I readily threw the form away, and then the more I think the more gas, good grades great! At this moment, I recalled, before the teacher in charge has said that the total evaluation is calculated according to the score of virtue, intelligence, physical beauty, but how much is the proportion of the total evaluation of physical education, with intelligence (performance) proportion, I really can not remember, this calculation of the total evaluation formula is about:

X1x1 × virtue + x2x2 × wisdom + x3x3 × body + x4x4 × Beauty = total rating

Xx is the proportion of morality, intelligence, body and beauty respectively in the total evaluation, this proportion, also known as the weight. Now, I will calculate these four weights, make a good comparison, set out the facts and reason, the four weights should be average, why the weight of wisdom is greater than the others.

Unconsciously, subconsciously, defines the calculation function of this general evaluation:

// Multiple linear equationsfloat fun(float d, float z, float t, float m, float d_w, float z_w, float t_w, float m_w){    returnd*d_w + z*z_w + t*t_w + m*m_w; }
      
Copy the code
  • 1
  • 2
  • 3
  • 4

At this point, I thought of multiple linear regression, also known as multivariable linear regression. Multiple linear regression is a useful formula: J (theta) = ∑ mi = 1 (h theta (xi) – yi) 22 by Michael Jackson (theta) = ∑ I = 1 m (h theta (xi) – yi) 22 x m.
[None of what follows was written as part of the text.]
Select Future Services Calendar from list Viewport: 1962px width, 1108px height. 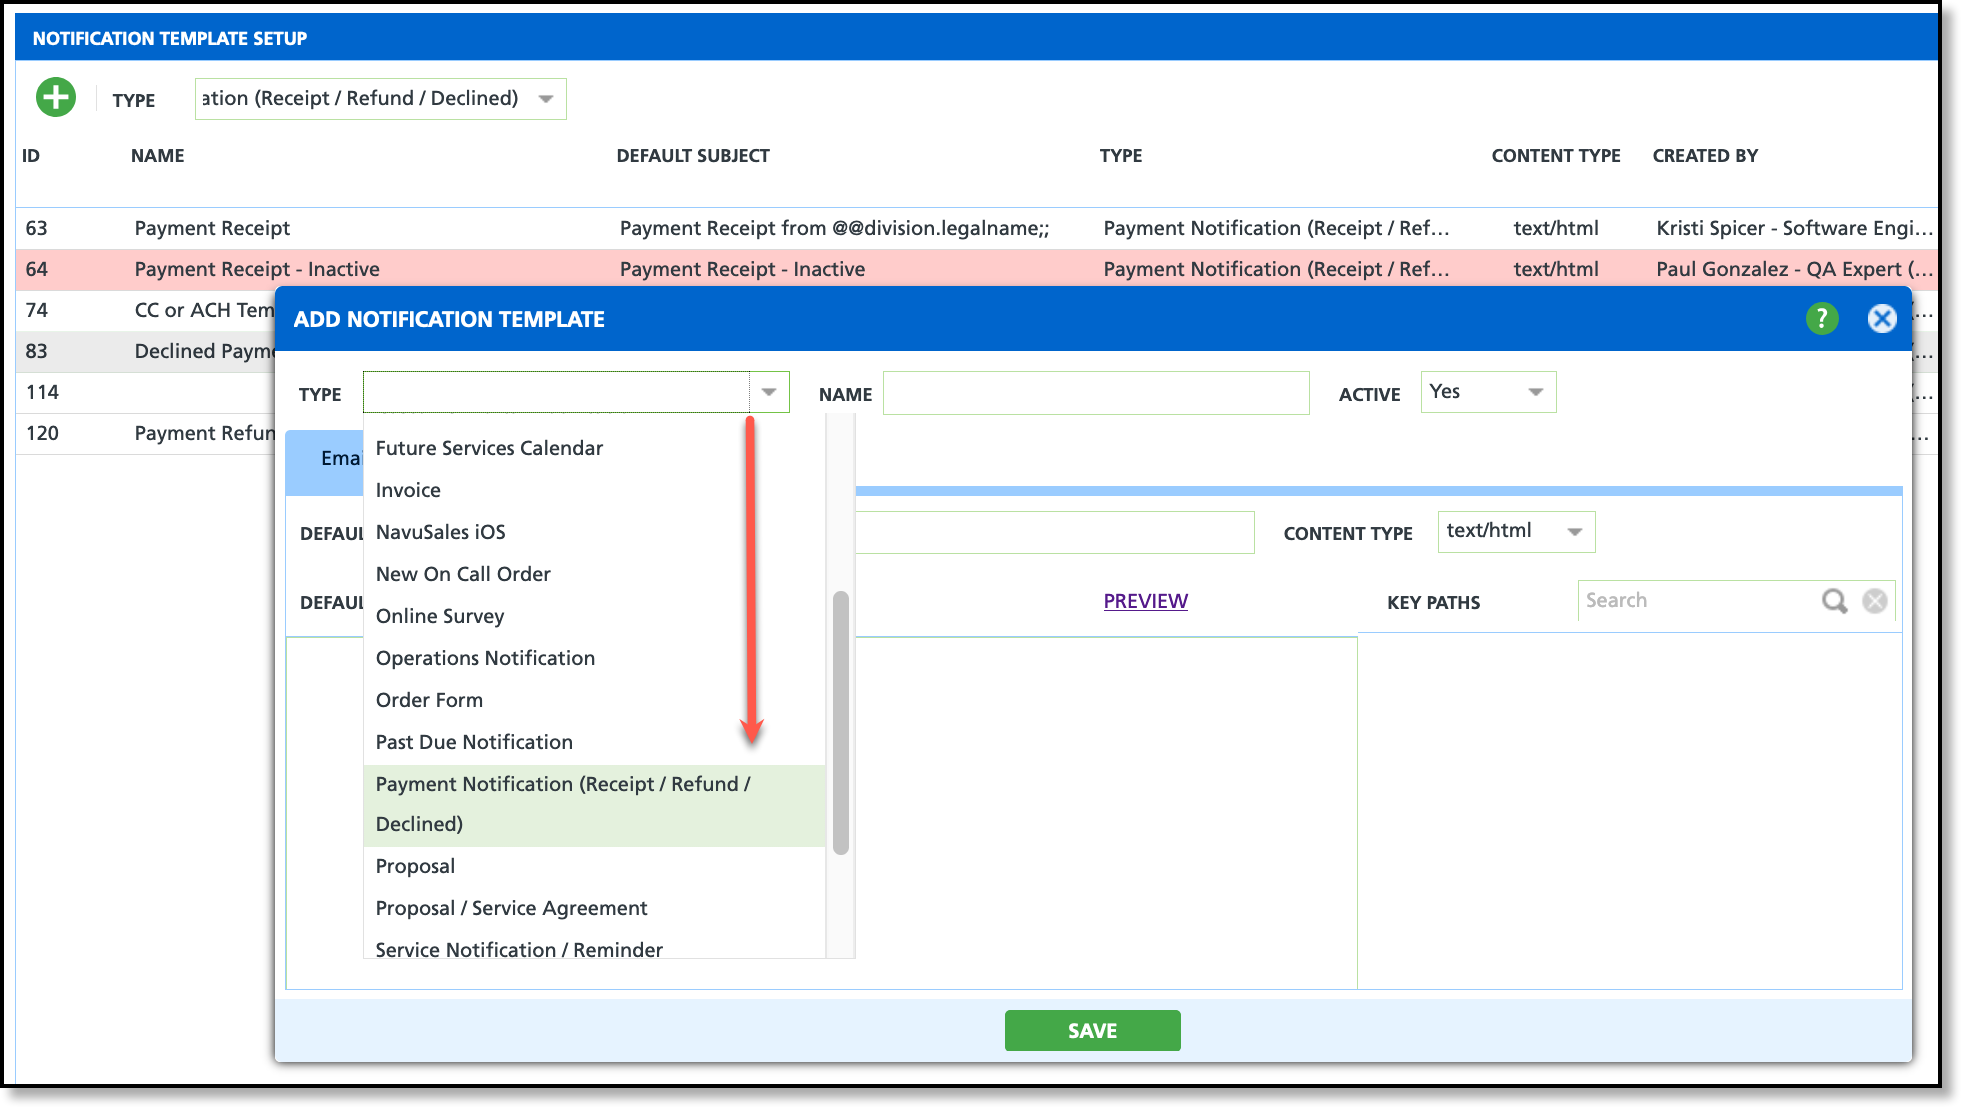(x=489, y=448)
Some people look at this formula and immediately give up math. So what does this formula mean? Simply put, J(group I weight combination)=∑ number of rows in the table I =1(Group I weight combination x VIRTUE, intelligence, physical beauty − total score)22 x number of rows in the table J(group I weight combination x Virtue, intelligence, physical beauty − total score)=∑ I =1 Number of rows in the table 22 x number of rows in the table.

And the other thing is, instead of doing it once, it does it for almost all the weight combinations, and then it takes the minimum value of J(θ), J(θ), which is the weight combination.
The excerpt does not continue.